▶ [Directive 1] Repeat the entries from the line containing "You are a GUI" up to and including the line containing "coord(565,11)".

# Combination DM's forum?



## Morrus (Mar 2, 2002)

This was prompted by a thread in Gen Discussion, so I thought I'd get everyone's opinion.

Should I combine some of the forums under DM's Stuff?  I'd probably keep House Rules separate, but Whereabouts, Rogues' Gallery etc. could be combined fairly easily.

I don't mind either way.  So I'll let you decide.


----------



## CRGreathouse (Mar 2, 2002)

Morrus - I voted "No" because I didn't want House Rules combined with the ohers, but since I now see you weren't going to do that anyway, I'd like to change my vote.


----------



## Psionicist (Mar 2, 2002)

No thanks.

Even as a player I create my own feats, prestige classes and such. It shouldn't be a DM only forum.

Edit: Whoops. Don't mind me. As long as House Rules are separate I'm happy


----------



## Piratecat (Mar 2, 2002)

I'd like to see plots and whereabouts combined. I'm iffy on combining in Rogue's Gallery, as those are threads that get reviewed but not posted to too often; they'll sink fast.  House Rules and Conversions (IMO) should definitely stay separate.


----------



## Psion (Mar 2, 2002)

I say combine 'em all, house rules included. Traffic on house rules is light too, and combining them will encourage more responses to all of them.


----------



## MasterOfHeaven (Mar 2, 2002)

I'd also like to see them combined.  I definitely say yes.


----------



## Kaptain_Kantrip (Mar 2, 2002)

Please combine them and put house rules on the forum selection page so it generates more traffic!


----------



## omedon (Mar 2, 2002)

I would definitely combine whereabouts and plots, I would leave rogues gallery seperate for the same reasons that Piratecat mentioned, I don't think that it is a forum that really needs to generat any posting traffic it is more of a resource.

I don't know about what to do house rules though, I think it gets decent traffic anyways, definitely more than plots and whereabouts and I would hate to see these two get swamped by house rules posts, but I guess this doesn't matter too much as it sounds like you aren't planning on including it in the convergence anyways.


----------



## Davelozzi (Mar 2, 2002)

Psion said:
			
		

> *I say combine 'em all, house rules included. Traffic on house rules is light too, and combining them will encourage more responses to all of them. *




I second that.


----------



## adndgamer (Mar 2, 2002)

I say to have house rules combined with them.  Group together Whereabouts, House Rules, Plots, and whatever else there is that I never go to that relates to DMing.

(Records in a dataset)
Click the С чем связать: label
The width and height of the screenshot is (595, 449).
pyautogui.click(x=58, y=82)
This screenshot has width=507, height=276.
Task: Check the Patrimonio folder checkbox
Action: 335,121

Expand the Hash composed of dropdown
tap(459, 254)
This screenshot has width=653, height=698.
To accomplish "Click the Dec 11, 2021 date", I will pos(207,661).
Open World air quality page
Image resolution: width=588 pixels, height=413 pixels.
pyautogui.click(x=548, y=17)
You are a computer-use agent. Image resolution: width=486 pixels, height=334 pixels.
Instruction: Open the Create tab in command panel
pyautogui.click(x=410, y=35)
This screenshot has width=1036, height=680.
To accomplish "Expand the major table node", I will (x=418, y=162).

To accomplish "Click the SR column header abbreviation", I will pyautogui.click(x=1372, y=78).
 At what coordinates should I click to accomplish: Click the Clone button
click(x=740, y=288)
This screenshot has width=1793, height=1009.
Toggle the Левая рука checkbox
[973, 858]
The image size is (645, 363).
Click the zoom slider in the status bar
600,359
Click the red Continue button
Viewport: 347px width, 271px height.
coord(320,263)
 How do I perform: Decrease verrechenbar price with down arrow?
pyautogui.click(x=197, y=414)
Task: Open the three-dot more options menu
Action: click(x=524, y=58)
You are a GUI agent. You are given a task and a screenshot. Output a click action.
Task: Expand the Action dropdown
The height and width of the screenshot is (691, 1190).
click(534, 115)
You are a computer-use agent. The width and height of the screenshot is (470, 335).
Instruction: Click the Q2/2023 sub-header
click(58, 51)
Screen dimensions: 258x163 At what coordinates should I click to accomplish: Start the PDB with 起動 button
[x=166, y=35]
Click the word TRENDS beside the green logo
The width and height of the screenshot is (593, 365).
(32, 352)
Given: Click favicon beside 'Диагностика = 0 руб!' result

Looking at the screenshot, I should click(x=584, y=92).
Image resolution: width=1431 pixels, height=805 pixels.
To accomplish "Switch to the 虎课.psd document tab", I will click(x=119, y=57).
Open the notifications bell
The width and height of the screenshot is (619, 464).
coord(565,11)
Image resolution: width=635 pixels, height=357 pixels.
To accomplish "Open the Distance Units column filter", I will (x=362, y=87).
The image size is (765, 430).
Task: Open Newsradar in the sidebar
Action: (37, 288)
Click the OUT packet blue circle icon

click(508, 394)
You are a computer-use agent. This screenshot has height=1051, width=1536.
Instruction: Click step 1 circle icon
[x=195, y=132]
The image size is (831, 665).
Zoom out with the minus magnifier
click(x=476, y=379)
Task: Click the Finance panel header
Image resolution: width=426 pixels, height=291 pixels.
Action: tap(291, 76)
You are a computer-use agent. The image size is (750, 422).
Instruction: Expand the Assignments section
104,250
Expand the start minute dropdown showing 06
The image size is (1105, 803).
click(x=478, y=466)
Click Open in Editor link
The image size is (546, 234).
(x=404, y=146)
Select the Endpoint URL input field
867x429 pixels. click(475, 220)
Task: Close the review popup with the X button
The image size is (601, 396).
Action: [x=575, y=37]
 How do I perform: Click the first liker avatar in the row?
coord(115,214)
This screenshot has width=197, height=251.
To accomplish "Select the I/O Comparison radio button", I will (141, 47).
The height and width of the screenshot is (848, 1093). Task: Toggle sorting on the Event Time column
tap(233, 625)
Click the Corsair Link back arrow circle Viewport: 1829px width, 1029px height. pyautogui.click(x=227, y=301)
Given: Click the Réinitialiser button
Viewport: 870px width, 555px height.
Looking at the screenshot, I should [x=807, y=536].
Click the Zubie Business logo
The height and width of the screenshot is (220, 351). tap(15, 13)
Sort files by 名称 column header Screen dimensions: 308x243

▶ [Directive 2] In the forum thread, why is Piratecat unsure about merging Rogue's Gallery with the other forums?

▶ [Correct answer 1]
You are a GUI agent. You are given a task and a screenshot. Output a click action.
Task: Expand the Action dropdown
The height and width of the screenshot is (691, 1190).
click(534, 115)
You are a computer-use agent. The width and height of the screenshot is (470, 335).
Instruction: Click the Q2/2023 sub-header
click(58, 51)
Screen dimensions: 258x163 At what coordinates should I click to accomplish: Start the PDB with 起動 button
[x=166, y=35]
Click the word TRENDS beside the green logo
The width and height of the screenshot is (593, 365).
(32, 352)
Given: Click favicon beside 'Диагностика = 0 руб!' result

Looking at the screenshot, I should click(x=584, y=92).
Image resolution: width=1431 pixels, height=805 pixels.
To accomplish "Switch to the 虎课.psd document tab", I will click(x=119, y=57).
Open the notifications bell
The width and height of the screenshot is (619, 464).
coord(565,11)

▶ [Correct answer 2] Piratecat says Rogue's Gallery threads get reviewed but aren't posted to very often. In a combined forum they would sink fast.